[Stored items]
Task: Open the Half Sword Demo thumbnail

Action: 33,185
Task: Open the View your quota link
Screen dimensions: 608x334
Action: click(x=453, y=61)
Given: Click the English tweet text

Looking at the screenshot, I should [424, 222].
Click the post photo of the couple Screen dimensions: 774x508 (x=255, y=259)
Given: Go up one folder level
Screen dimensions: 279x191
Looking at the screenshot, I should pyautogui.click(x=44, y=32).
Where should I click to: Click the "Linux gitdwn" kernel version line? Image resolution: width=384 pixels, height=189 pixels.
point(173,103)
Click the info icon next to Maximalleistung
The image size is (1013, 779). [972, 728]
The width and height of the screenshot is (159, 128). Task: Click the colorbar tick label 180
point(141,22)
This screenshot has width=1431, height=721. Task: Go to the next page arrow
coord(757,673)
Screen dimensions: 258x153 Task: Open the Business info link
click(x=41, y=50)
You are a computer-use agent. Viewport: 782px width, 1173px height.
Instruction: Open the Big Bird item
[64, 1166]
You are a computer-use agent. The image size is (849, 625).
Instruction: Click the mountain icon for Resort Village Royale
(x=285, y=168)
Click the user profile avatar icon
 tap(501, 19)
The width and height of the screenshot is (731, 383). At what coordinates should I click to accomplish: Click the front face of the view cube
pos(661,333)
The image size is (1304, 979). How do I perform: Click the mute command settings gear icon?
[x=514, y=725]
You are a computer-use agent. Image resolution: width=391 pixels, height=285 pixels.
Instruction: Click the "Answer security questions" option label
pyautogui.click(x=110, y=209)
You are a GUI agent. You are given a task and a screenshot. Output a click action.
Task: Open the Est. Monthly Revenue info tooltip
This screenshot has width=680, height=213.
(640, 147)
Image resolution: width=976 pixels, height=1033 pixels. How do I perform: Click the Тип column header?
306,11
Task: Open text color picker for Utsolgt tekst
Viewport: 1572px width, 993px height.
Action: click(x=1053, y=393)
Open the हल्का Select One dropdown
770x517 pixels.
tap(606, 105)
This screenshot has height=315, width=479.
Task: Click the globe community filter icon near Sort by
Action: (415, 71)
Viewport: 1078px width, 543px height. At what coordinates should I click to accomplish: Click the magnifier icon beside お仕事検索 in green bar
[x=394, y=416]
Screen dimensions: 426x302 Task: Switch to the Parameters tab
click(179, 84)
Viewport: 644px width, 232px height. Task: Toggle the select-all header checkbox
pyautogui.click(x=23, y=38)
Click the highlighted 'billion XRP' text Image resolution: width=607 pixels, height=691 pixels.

WHAT IS EXPECTED:
In the records above, reproduce every line word for word, from the line containing "Given: Go up one folder level" down to the line containing "point(173,103)", with both of those lines included.

RESPONSE:
Given: Go up one folder level
Screen dimensions: 279x191
Looking at the screenshot, I should pyautogui.click(x=44, y=32).
Where should I click to: Click the "Linux gitdwn" kernel version line? Image resolution: width=384 pixels, height=189 pixels.
point(173,103)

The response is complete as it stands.